#### Task prompt:
Report every line in the listing that contains the string "each".

*** Opening of Task inputs ***

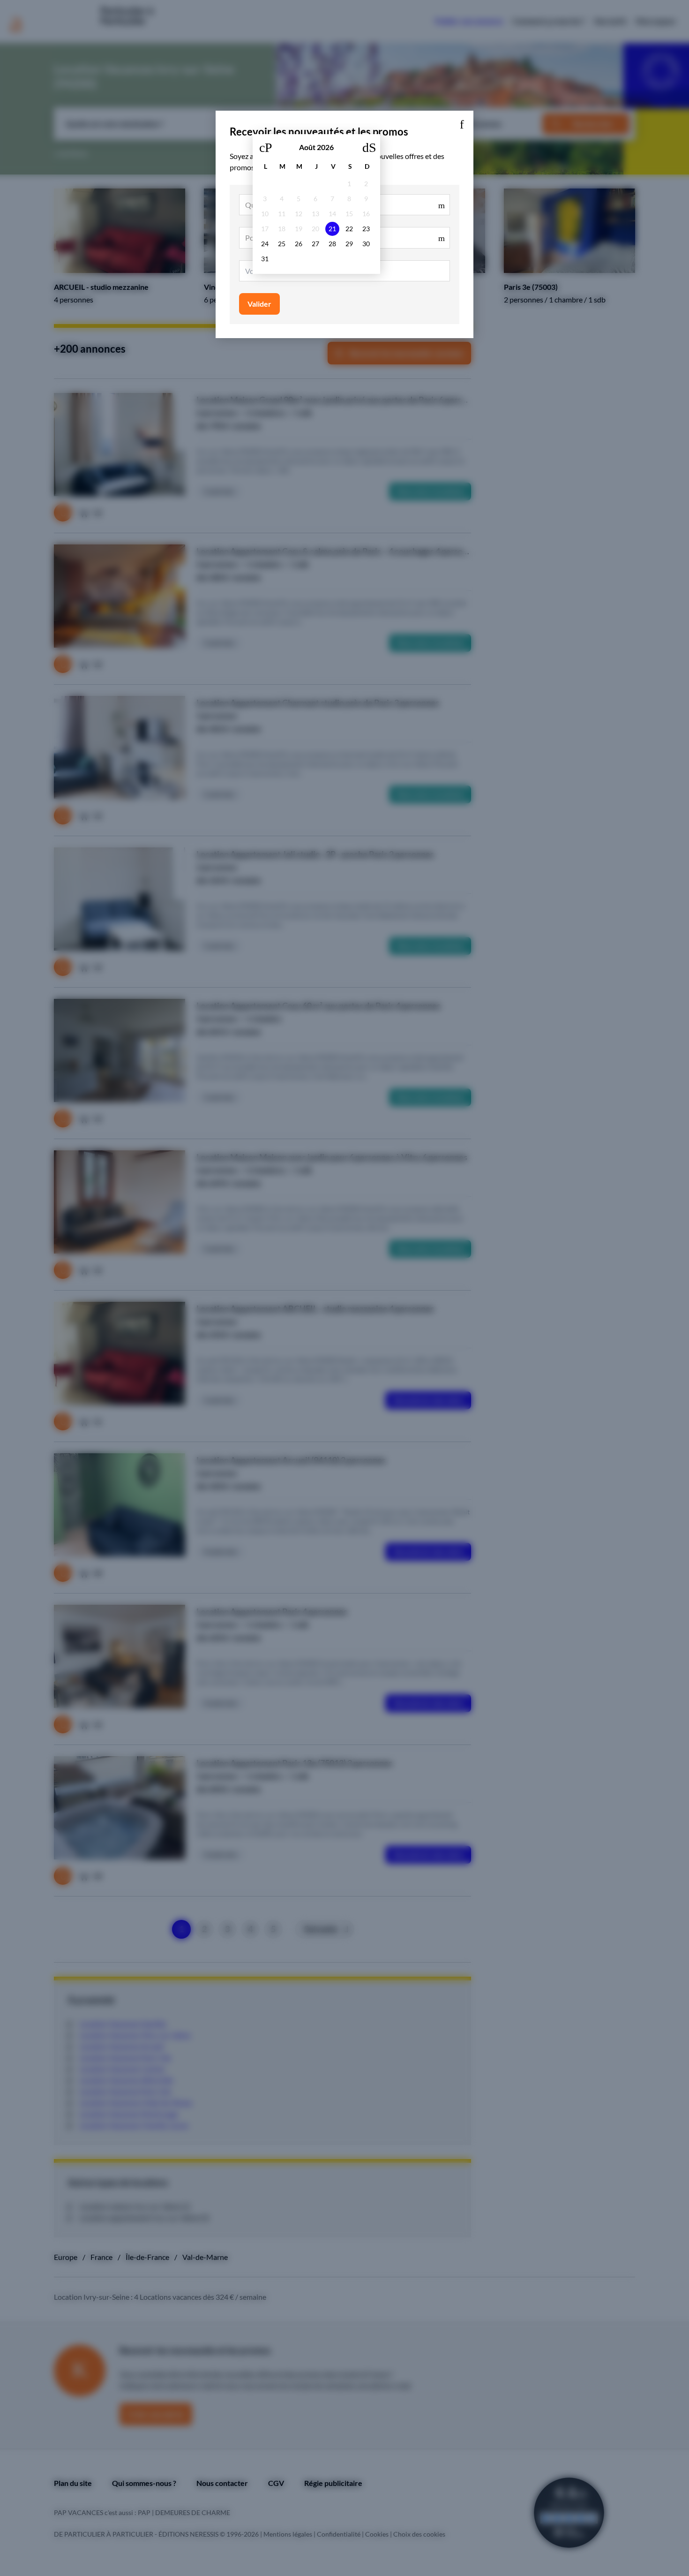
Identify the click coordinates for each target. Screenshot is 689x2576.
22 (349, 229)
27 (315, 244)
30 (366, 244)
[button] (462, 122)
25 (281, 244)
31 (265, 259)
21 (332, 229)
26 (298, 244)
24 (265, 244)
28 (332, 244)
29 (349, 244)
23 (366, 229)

*** Close of Task inputs ***
*** Opening of Task inputs ***

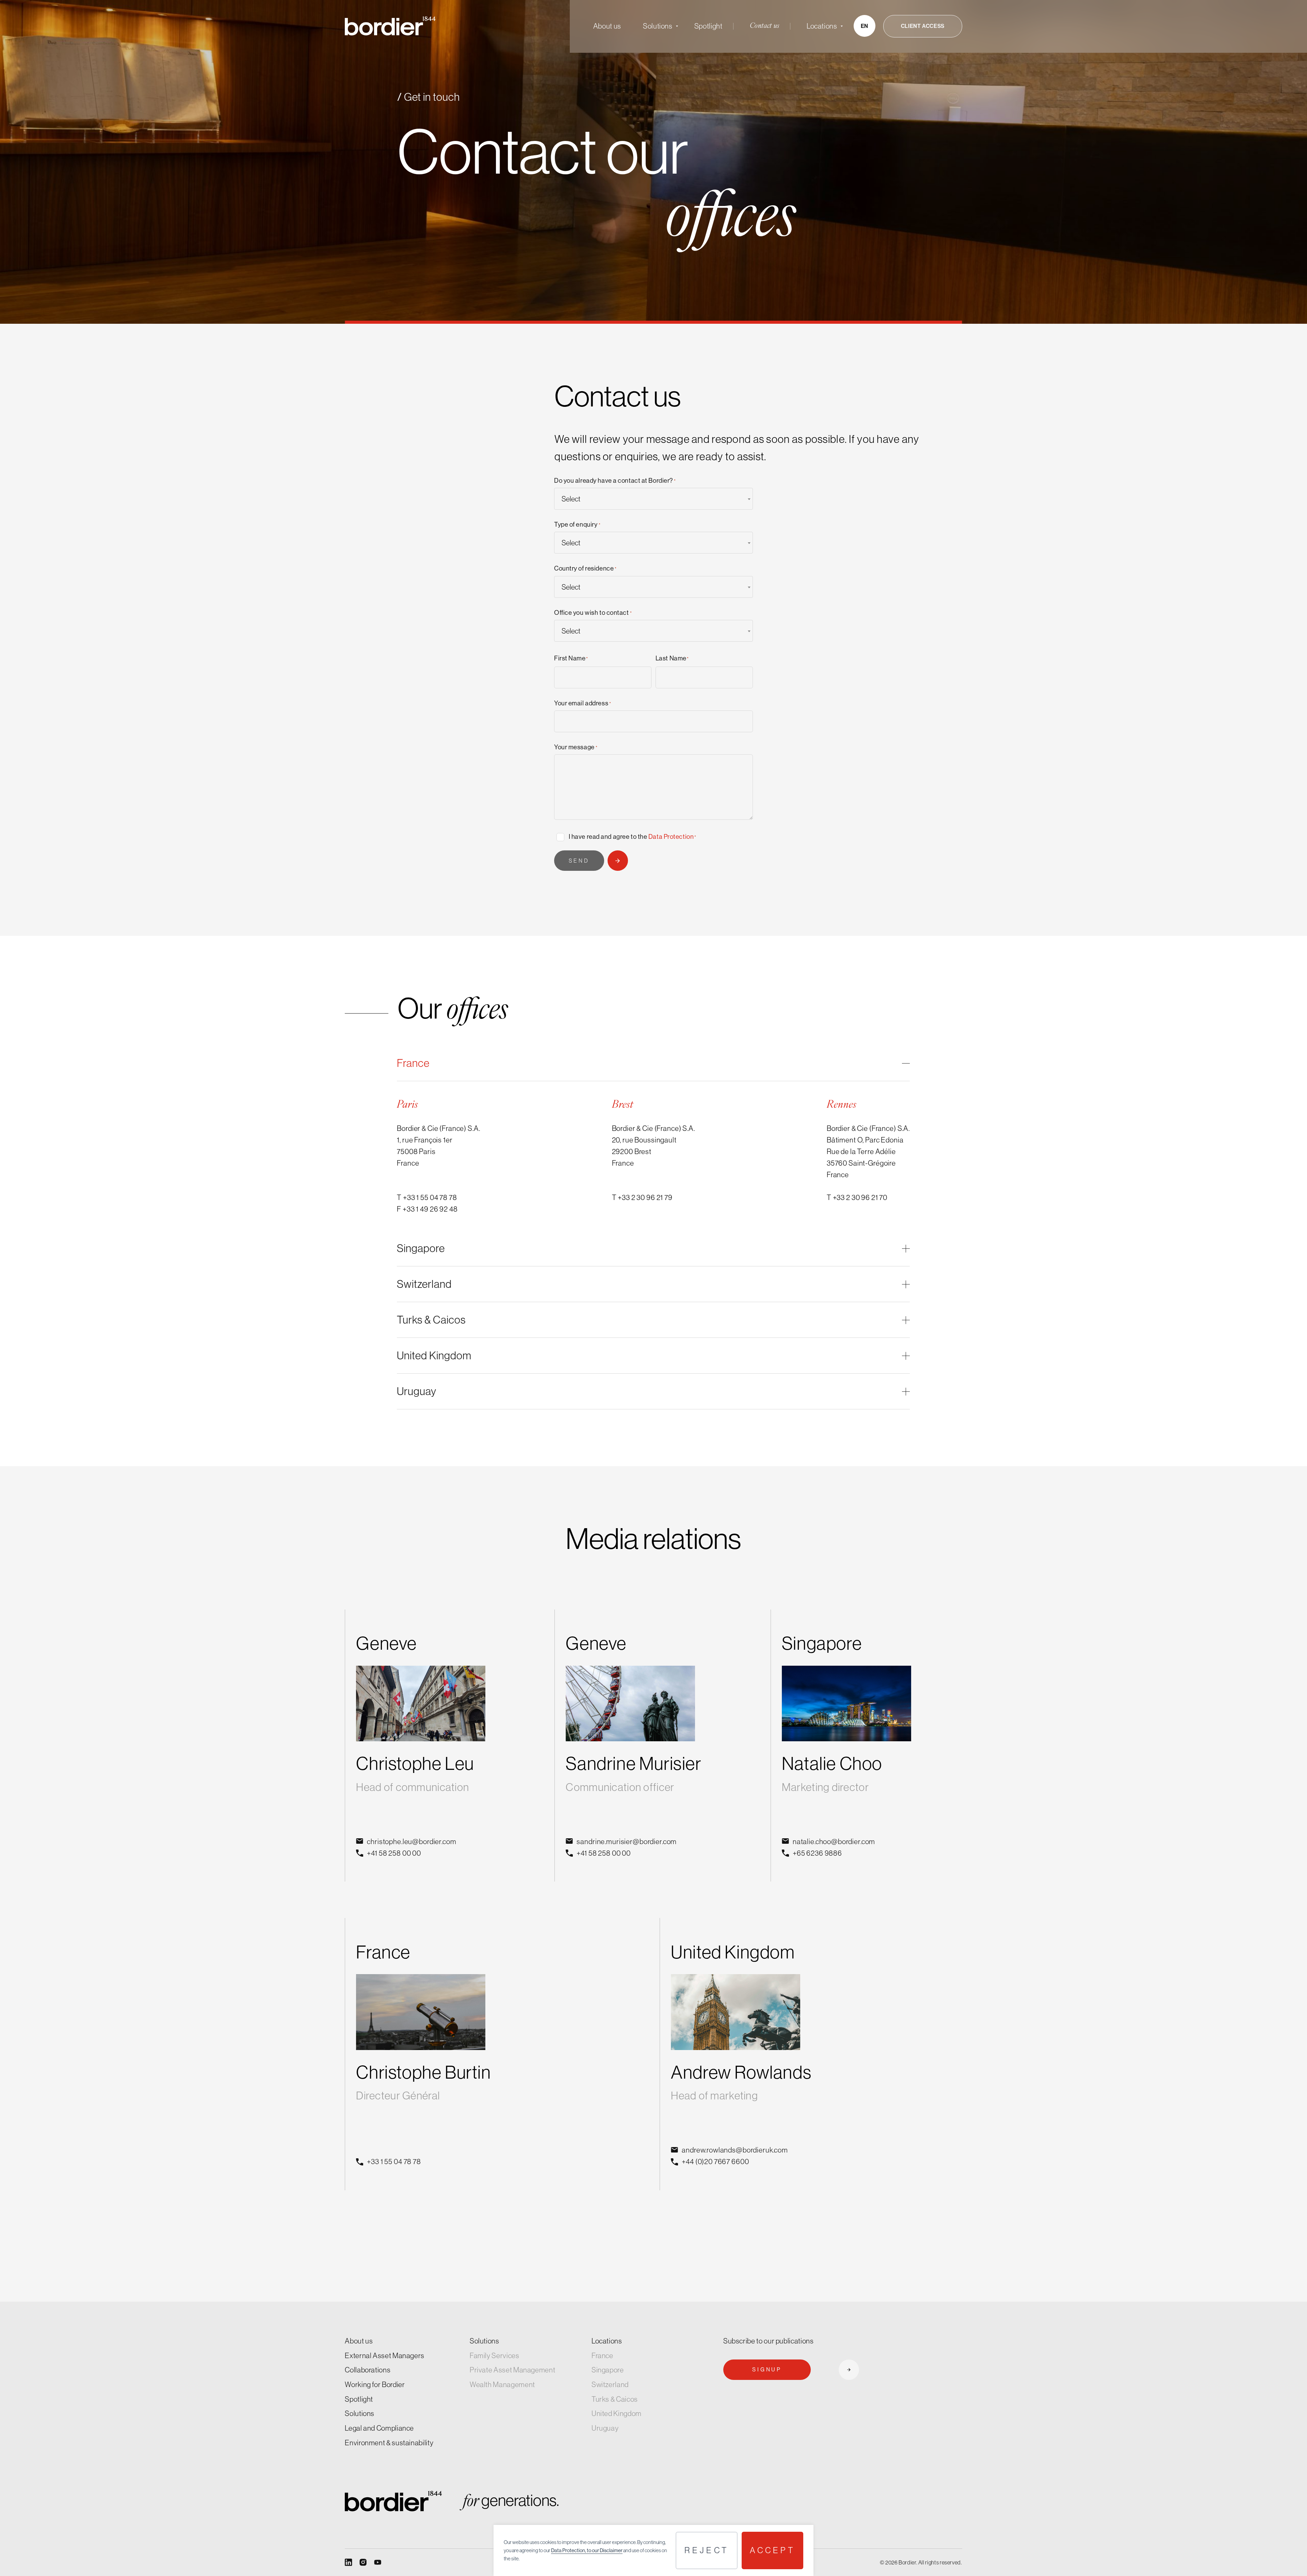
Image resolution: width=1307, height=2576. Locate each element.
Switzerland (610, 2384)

*** Close of Task inputs ***

#### Your solution:
Identify the click coordinates for each target. Screenshot is 689x2576.
Image resolution: width=1307, height=2576. Locate each element.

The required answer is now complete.